The hackers got into SolarWinds through what is called a Supply-Chain attack, which occurs when an attacker goes after the weakest link in a supply chain and then climbs the chain until reaches the highest source of power. In the instant matter, the hackers deployed their malware through a software update on SolarWinds’ own servers to ensure it was pushed out to all SolarWinds clients using that particular software (namely, Orion). The hackers got into the SolarWinds servers through a weak password: “solarwinds123.”
Authorities and professionals believe the hack started in March 2020 before being detected this month. Therefore, for the last nine months, the hackers had the ability to alter and delete files/documents, change profile settings, install network and computer updates, access emails and calendar appointments, and hide all traces of their activity. In short, the ability to know the extent of the damage is minimal – at best. Because FireEye was also breached, the hackers stole defensive tactics used by sophisticated cybersecurity firms to prevent breaches and defeat malware strains.
It also now appears that SolarWinds was not the only software manufacturer impacted – maybe VMware and Cisco as well. Indeed, Microsoft confirmed its impact earlier this week. Perhaps the most frightening aspect of this event is that the scope and extent of damage is unknown. Fusion centers and cybersecurity analysts across the globe are rushing to decrypt lists of actively exploited entities recently released on the dark web in code, while simultaneously responding to cyber incidents.

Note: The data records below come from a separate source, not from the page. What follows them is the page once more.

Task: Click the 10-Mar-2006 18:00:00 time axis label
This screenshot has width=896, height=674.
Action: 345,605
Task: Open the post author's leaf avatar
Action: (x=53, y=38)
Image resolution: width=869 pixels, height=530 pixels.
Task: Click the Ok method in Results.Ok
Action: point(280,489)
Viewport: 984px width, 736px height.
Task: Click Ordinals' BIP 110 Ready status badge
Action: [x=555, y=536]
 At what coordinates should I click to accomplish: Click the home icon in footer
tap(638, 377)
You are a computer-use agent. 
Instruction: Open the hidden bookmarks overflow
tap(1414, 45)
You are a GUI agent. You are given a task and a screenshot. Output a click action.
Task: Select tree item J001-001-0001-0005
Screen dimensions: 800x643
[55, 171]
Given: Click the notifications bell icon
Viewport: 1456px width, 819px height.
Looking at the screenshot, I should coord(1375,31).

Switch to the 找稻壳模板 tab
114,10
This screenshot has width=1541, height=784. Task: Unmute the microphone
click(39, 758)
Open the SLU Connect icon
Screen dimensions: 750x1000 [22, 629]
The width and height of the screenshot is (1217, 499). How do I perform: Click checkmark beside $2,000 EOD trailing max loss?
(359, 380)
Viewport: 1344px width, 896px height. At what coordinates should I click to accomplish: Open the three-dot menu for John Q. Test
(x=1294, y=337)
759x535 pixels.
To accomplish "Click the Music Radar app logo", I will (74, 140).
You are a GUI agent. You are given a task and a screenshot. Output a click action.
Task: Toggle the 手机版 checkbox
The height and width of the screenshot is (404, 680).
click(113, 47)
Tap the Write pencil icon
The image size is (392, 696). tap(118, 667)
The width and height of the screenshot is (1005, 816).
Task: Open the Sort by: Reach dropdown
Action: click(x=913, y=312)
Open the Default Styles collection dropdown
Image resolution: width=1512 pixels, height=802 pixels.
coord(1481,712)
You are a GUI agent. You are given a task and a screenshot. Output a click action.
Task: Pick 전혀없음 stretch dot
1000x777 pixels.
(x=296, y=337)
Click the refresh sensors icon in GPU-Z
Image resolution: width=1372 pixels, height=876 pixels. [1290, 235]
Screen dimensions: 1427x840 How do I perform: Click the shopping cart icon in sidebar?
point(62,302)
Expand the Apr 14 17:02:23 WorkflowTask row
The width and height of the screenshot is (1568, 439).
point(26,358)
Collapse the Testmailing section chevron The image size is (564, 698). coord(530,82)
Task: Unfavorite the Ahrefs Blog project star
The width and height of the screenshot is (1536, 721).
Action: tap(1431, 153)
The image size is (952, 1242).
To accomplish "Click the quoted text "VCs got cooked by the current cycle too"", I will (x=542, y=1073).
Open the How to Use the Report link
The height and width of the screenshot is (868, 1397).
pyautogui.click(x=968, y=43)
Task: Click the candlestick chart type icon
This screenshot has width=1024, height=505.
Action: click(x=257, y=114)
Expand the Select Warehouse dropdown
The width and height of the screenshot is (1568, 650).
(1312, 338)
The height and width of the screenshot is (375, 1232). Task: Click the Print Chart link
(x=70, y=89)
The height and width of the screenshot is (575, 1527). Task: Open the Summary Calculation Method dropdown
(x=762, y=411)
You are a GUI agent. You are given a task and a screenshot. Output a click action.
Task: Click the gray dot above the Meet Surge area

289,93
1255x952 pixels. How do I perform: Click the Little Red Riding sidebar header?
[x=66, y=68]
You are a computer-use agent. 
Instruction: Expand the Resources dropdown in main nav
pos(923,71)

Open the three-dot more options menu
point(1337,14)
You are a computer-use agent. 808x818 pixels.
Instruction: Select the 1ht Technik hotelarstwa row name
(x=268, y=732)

And as for who is responsible for hack, the lead suspect remains an organized Russia-based hacking group called “Cozy Bear” or APT-29, which is believed to be affiliated with the Russian government.
In short, a Russian hacking mob/Russian government now potentially (likely) has all Department of Defense and private industry defense contractor emails, intelligence, and timelines – and may have even sabotaged the same. That said, trust in the professionals appointed to protect critical infrastructure and remain vigilant for changes in your own networks – whether you work in small business, large-scale government contracting, or local government. The best way to stay informed to is to join your industry’s ISAC and read alerts from the Cybersecurity and Infrastructure Security Agency and state Fusion Centers.
The Cybersecurity Information Sharing Act of 2015 provides substantial legal protections for private and public entities that disclose indicators of compromise with certain law enforcement agencies (DHS/DOJ), including regulatory backlash, protection of federal attorney-client privilege (Louisiana residents also keep their state legal privileges – you’re welcome), and statutory immunity from liability that results from sharing such information under the Act. In other words, contact law enforcement – FireEye did.